Cloud initiatives are allowing administrators to start up servers all over the place, and most of the time they do not have the same protections in the cloud they typically would in the physical datacenter DMZ. This attack could also be applied for lateral movement if the vulnerable web application is only accessible internally.

This purpose of this paritcular exercise is to demonstrate various alerts that will be prevented when adversaries are in the discovery phase exploiting resources by using common web application security scanning tools. Damn Vulnerable Web Application is being used so that the scanners can find problematic elements and dig deeper, resulting in more attacks being launched.

Step 1 - Deploy Damn Vulnerable Web Application

DVWA is going to act as our origin server. Deploy it somewhere you will be able to get at it, and proxy it through Cloudflare. In this case it's deployed in GCP on a Linux host running Docker.

Typically I like to build my own docker containers from scratch rather than deploying an already built container because you don't know what people are putting in their containers. In this particular case the container is maintained by the author of DVWA so rather than building a new one from scratch we will use theirs.

docker run --rm -it -p 80:80 vulnerables/web-dvwa

Once the container has started navigate to your new vulnerable web application.

http://ip.address

The default credentials are admin:password. You may have to click the Setup/Reset DB option and then click the same named button at the bottom of the page, which looks like this.


Once setup when you refresh the page you will be on the Welcome page.

Step 2 - Run Nikto

Nikto has been around for a long time from a software perspective but is still a great tool for web application testing. You can install it on your local machine or VM, and it comes pre-installed with Kali.

Run nikto

┌──(root💀kali)-[~stephen]
└─# nikto -h http://dvwa.ninjastars.cf/vulnerabilities -id admin:password 
- Nikto v2.1.6
---------------------------------------------------------------------------
+ Target IP:          104.18.2.47
+ Target Hostname:    dvwa.ninjastars.cf
+ Target Port:        80
+ Message:            Multiple IP addresses found: 104.18.2.47, 104.18.3.47
+ Start Time:         2021-05-13 12:31:24 (GMT-4)
---------------------------------------------------------------------------
+ Server: cloudflare
+ The X-XSS-Protection header is not defined. This header can hint to the user agent to protect against some forms of XSS
+ Uncommon header 'cf-request-id' found, with contents: 0a082aa14e00003ff1501d5000000001
+ The X-Content-Type-Options header is not set. This could allow the user agent to render the content of the site in a different fashion to the MIME type
+ All CGI directories 'found', use '-C none' to test none

You can skip ahead and check the Firewall, Overview tab to see the visibility and control available.

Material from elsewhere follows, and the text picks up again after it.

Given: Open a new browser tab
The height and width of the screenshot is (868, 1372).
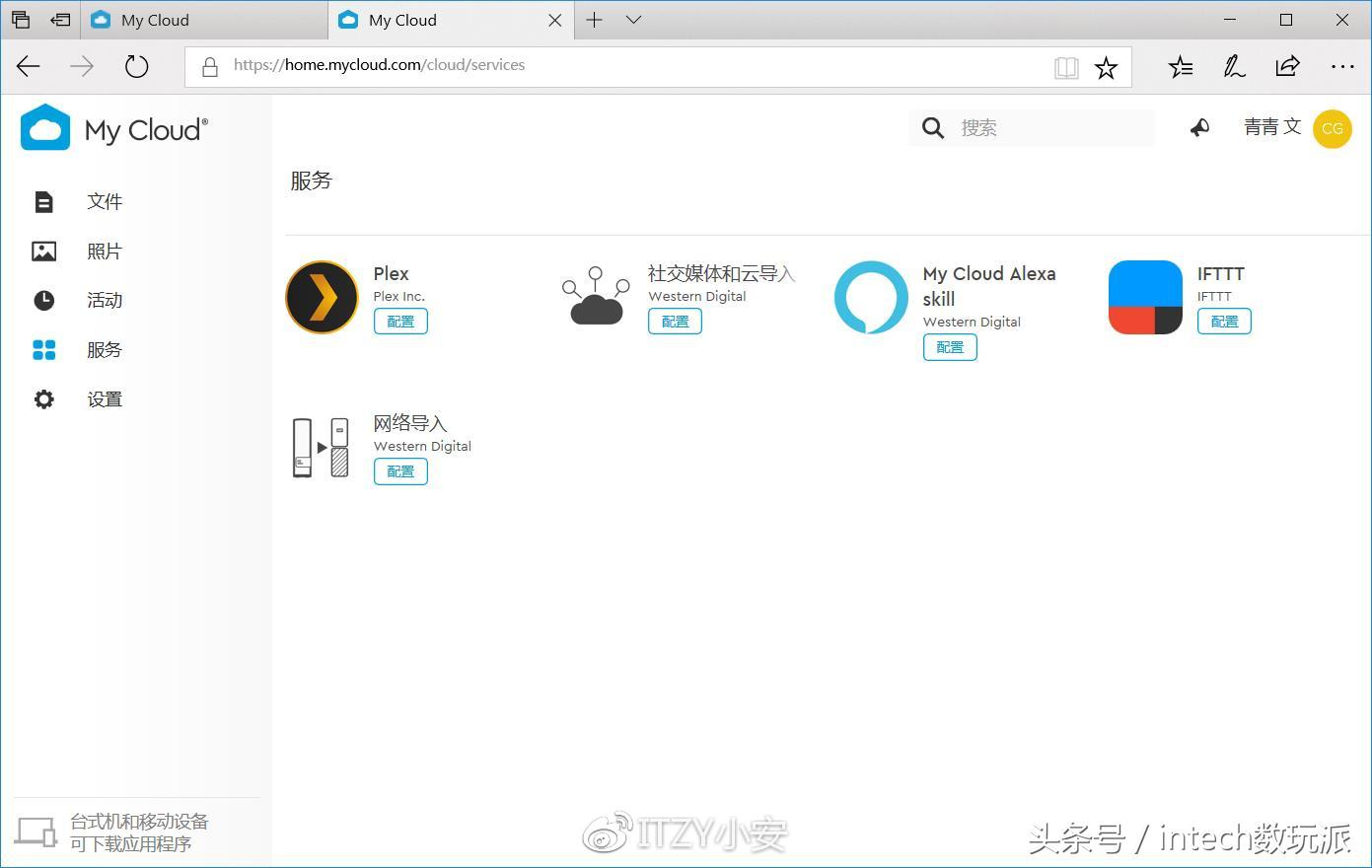Looking at the screenshot, I should click(593, 20).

Step 3 (Optional) - Setup ZAP (more cumbersome but better for manual testing)

Zed Attack Proxy is a more robust web application testing program that also comes with automated crawling and scanning. We will be using it very rudimentarily just to generate some alerts.

ZAP can be installed locally on your machine, and also comes with Kali.

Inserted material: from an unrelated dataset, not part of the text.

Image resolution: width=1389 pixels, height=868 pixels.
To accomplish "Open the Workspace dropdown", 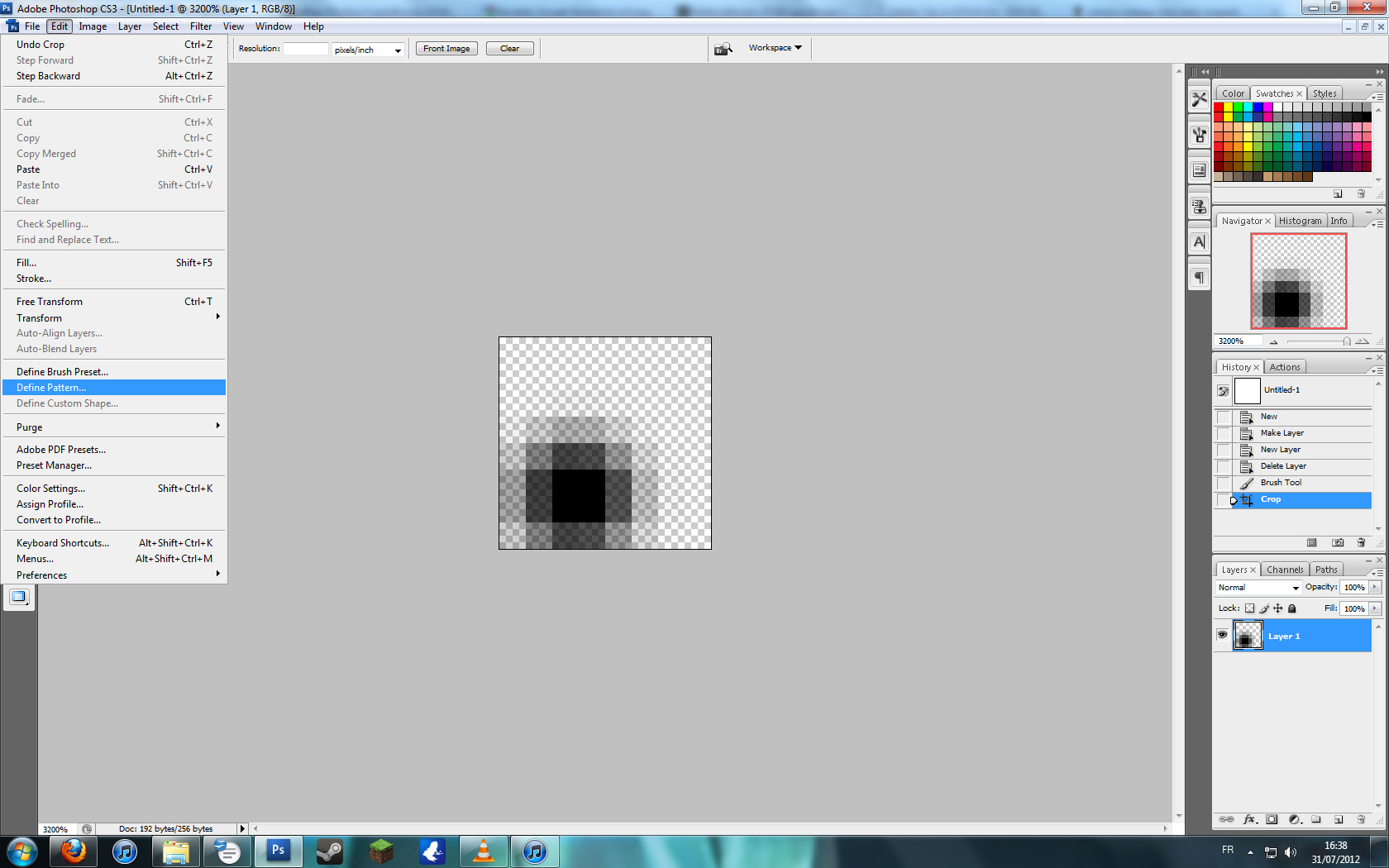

Because DVWA requires authentication we will need to configure ZAP to authenticate to the app. In order to do that we need to intercept a login and save it in the ZAP context so that when ZAP is confronted with a login page it will use the credentials supplied.

Start ZAP and configure the local proxy settings for ZAP by navigating to Tools, Options.




Configure your web browser to proxy all traffic through ZAP. Make sure you use the same port in ZAP and the browser, and to check use this proxy for all protocols.




Browse to the IP address of your DVWA. You may get an SSL warning, which you can accept. Login with admin:password.

From the following page click the button at the bottom, Create / Reset DB





Back in ZAP, add the login credentials to the default context. From the navigation tree right click on the login POST and Include in context





Edit the credentials so that they look like this





From the tree on the left, right click on the IP of DVWA, Attack, and Active Scan





Step 4 - View the Results

From Dash navigate to Firewall, Overview. Set the timeframe to something recent, like 6 hours. Under Event by Service click WAF to create a filter. Now everything in this screen will be displaying the alerts you have just generated.